A History Minute: Octavius V. Catto - Philadelphia's Forgotten Freedom Fighter

By Sally F. RSS Fri, September 22, 2017

On Sept. 26, 2017, the fence will come down and a new statue will be unveiled: the first new City Hall statue since 1923 and the first of an African American on any city-owned public property. It’s a lot of fuss over a man most Philadelphians have never heard of, and it’s about time.

When we speak of the Civil Rights Movement, we think of the 1950s and 1960s with leaders such as Martin Luther King, Jr., Malcolm X, and Cecil B. Moore, but the movement really began in the 18th century and reached a peak in the years after the Civil War. Free blacks all over the country grasped at a new equality even as many whites fought to defend their hegemony.

Octavius Catto led that fight in Philadelphia.

Octavius Catto was born in South Carolina in 1839 to Sarah Cain and William Catto, a former slave who had managed to buy his freedom and become a Presbyterian minister. Catto brought his family north and settled in Philadelphia where he sent his son to the Institute for Colored Youth, which later became Cheney University. Octavius Catto graduated in 1858 as valedictorian and continued his study of classical languages in Washington before returning to the Institute as Vice Principal and teacher of Mathematics and English. Catto had become an intellectual, a powerful public speaker, and a gifted athlete. He devoted all of these abilities to the fight for equal rights.

Catto approached civil rights from several directions, speaking out and standing up for his rights but also demonstrating the value of African Americans to society. He raised one of the first volunteer companies of troops in response to the invasion of Pennsylvania during the Civil War and served as a Major in the Pennsylvania National Guard.

Catto led the fight to desegregate Philadelphia’s streetcars and took the battle to Harrisburg, which passed the legislation in March 1867, 90 years before Rosa Parks. He established the Banneker Institute, a black literary society, and became the first African American inducted into the Franklin Institute. And 80 years before Jackie Robinson, Catto fought to integrate baseball.

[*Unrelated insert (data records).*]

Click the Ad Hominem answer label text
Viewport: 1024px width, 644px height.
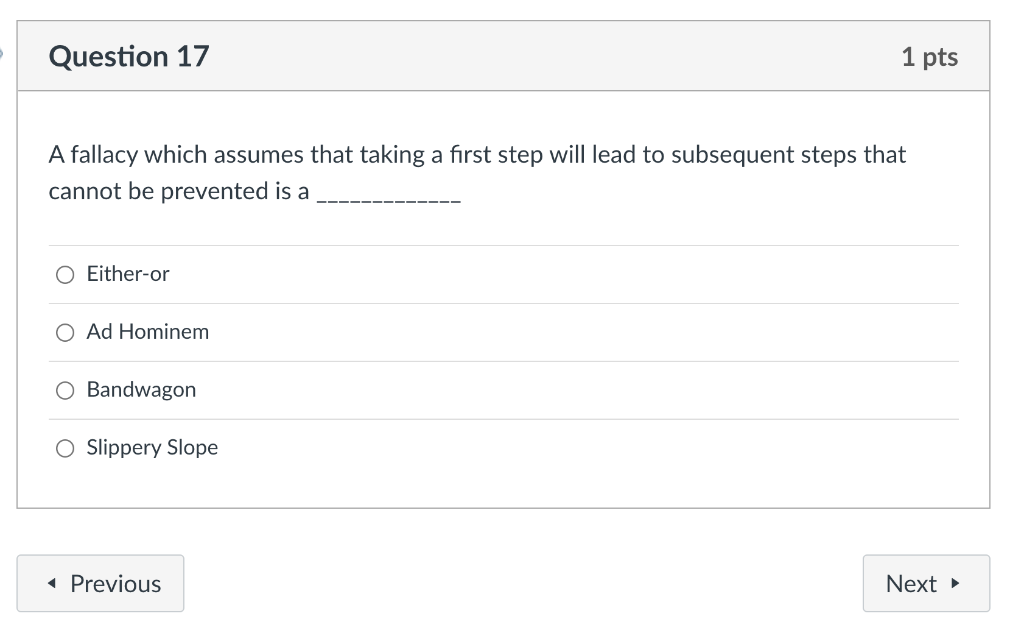pos(147,332)
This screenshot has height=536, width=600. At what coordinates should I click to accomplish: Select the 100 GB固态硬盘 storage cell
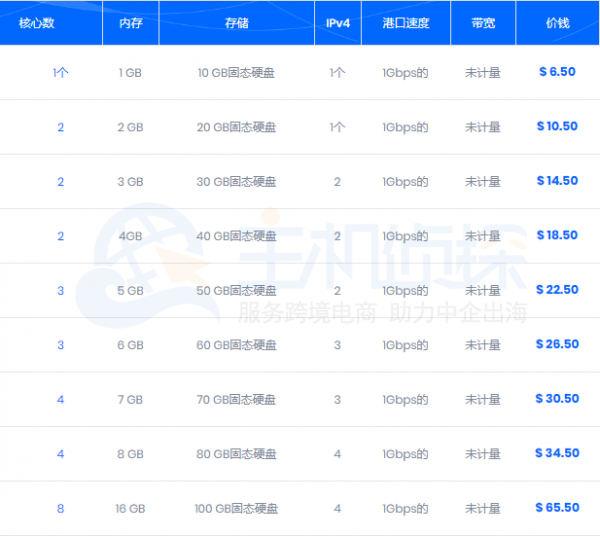[x=236, y=509]
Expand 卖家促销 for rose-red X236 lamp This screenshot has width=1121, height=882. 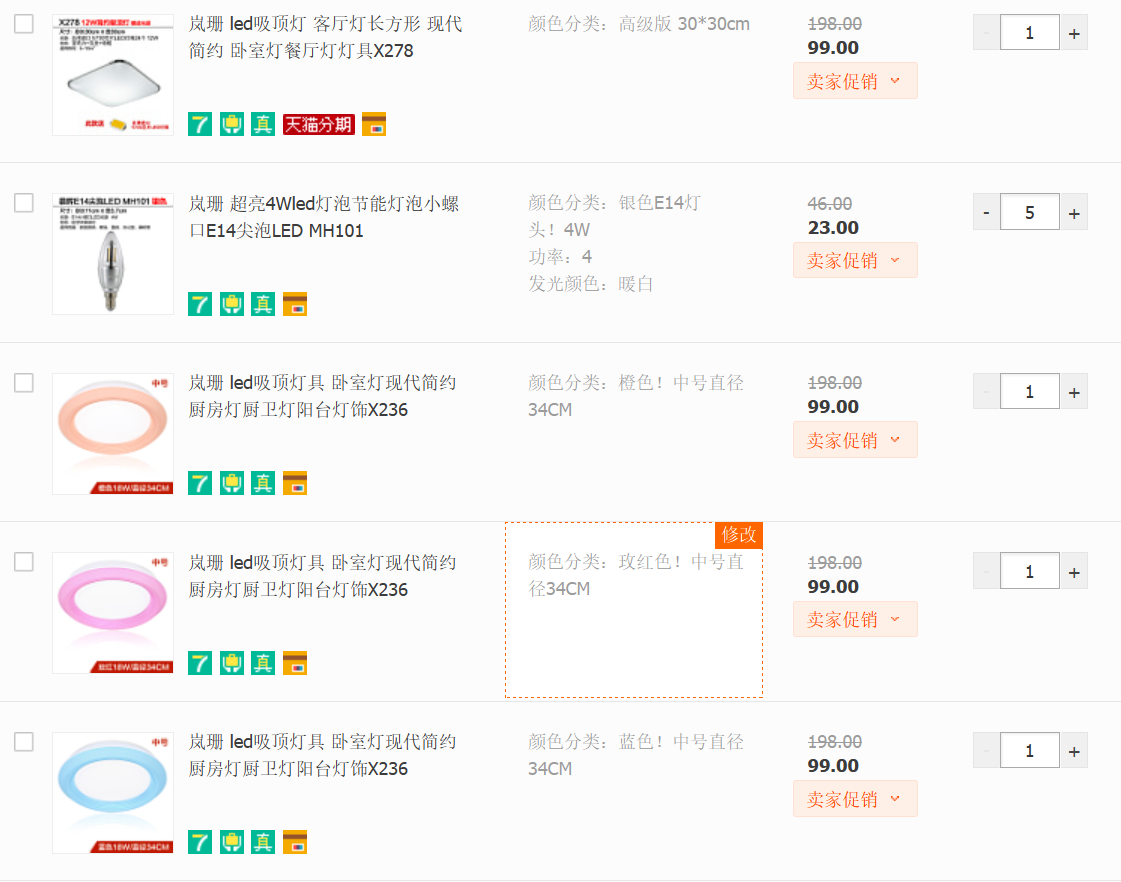click(x=855, y=619)
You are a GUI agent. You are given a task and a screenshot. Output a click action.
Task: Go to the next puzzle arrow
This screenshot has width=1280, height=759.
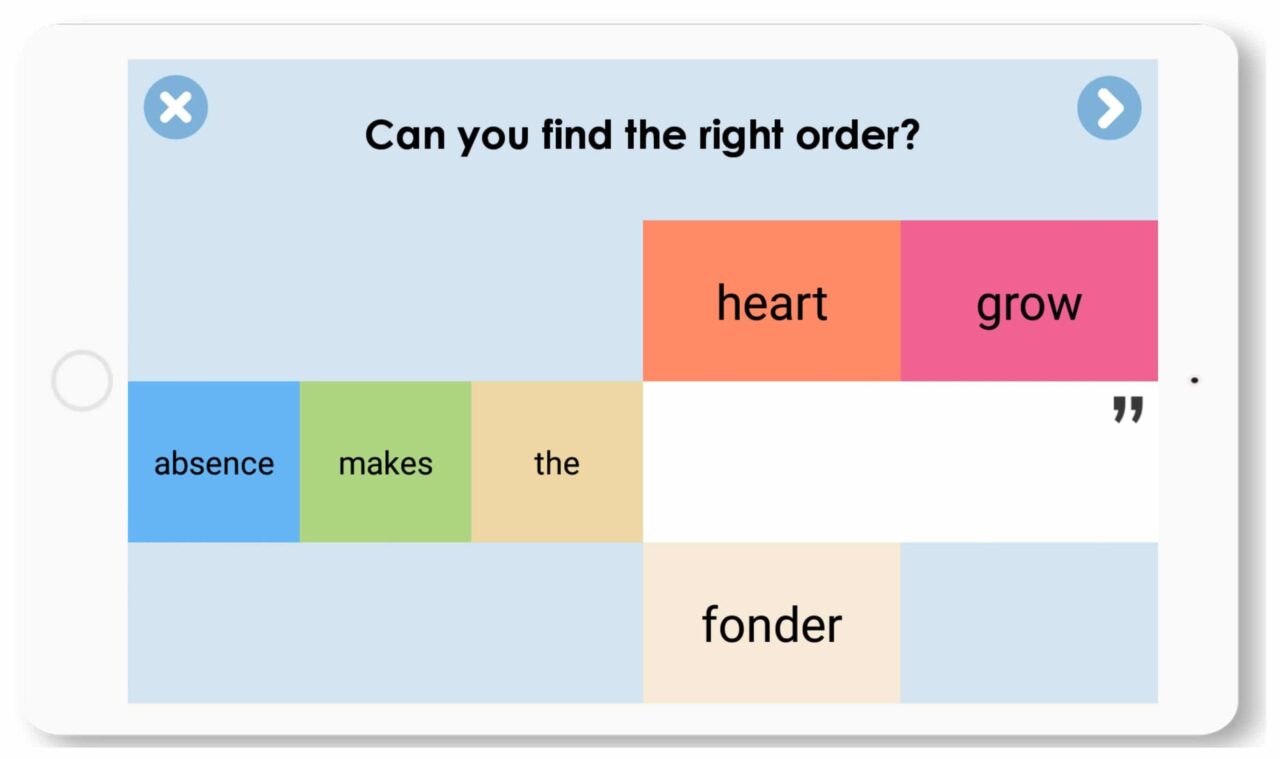pyautogui.click(x=1109, y=108)
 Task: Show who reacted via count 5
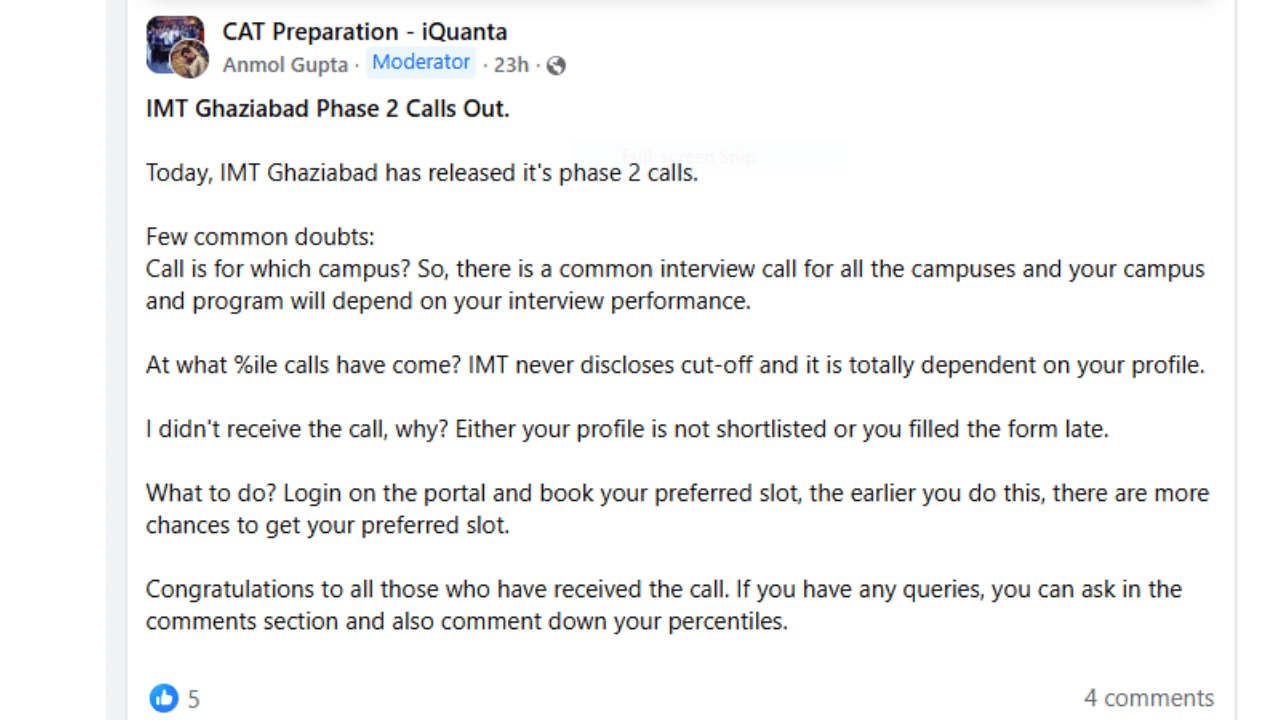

Before the Civil War, baseball was played mainly in the Northeast and Midwest, but it spread quickly as soldiers and prisoners of war played the game to pass time in camp. The end of the war saw the proliferation of baseball throughout the country and it became a popular spectator sport. Black players, restricted from joining white teams, began to form their own.

Catto, a gifted shortstop, gathered former teammates from ICY and friends from the Banneker Institute and formed the Pythian Baseball Club in 1866. They lost their first game, but finished the season 9-1 and were acclaimed as the best team in the city. The Pythian Club wanted to compete against white teams and applied to join the Pennsylvania chapter of the National Amateur Association of Baseball Players but was voted down. Philadelphia fans were not to be denied though and in 1869, the Pythians played against the white Olympics. The Pythians lost, but were deemed good enough to play against several white teams in coming years.

The passage of the 15th amendment in 1870 prevented restrictions on voting rights and meant that black men would be able to vote in the 1871 elections. On election day, groups of white men, many fearful of losing their jobs to blacks who might work for lower pay, gathered to intimidate black voters. After voting himself, Catto sent the teachers and students at ICY home to safety and notified the Fifth Brigade to prepare to be called in to maintain order. He then walked to his home at 814 South Street to get his uniform. Just before reaching his door, he was shot twice in front of many witnesses and died almost immediately. He was 32.

Catto’s funeral service was held in the City Armory at Broad and Race Streets. Over 5000 mourners formed the funeral procession and included many from other states including Delaware, New York, and Mississippi. Speakers sang his praises in churches and halls all over the country. For years afterward, schools were named after him, but his murderer was acquitted and many of the rights he was fighting for did not come to pass until well into the next century.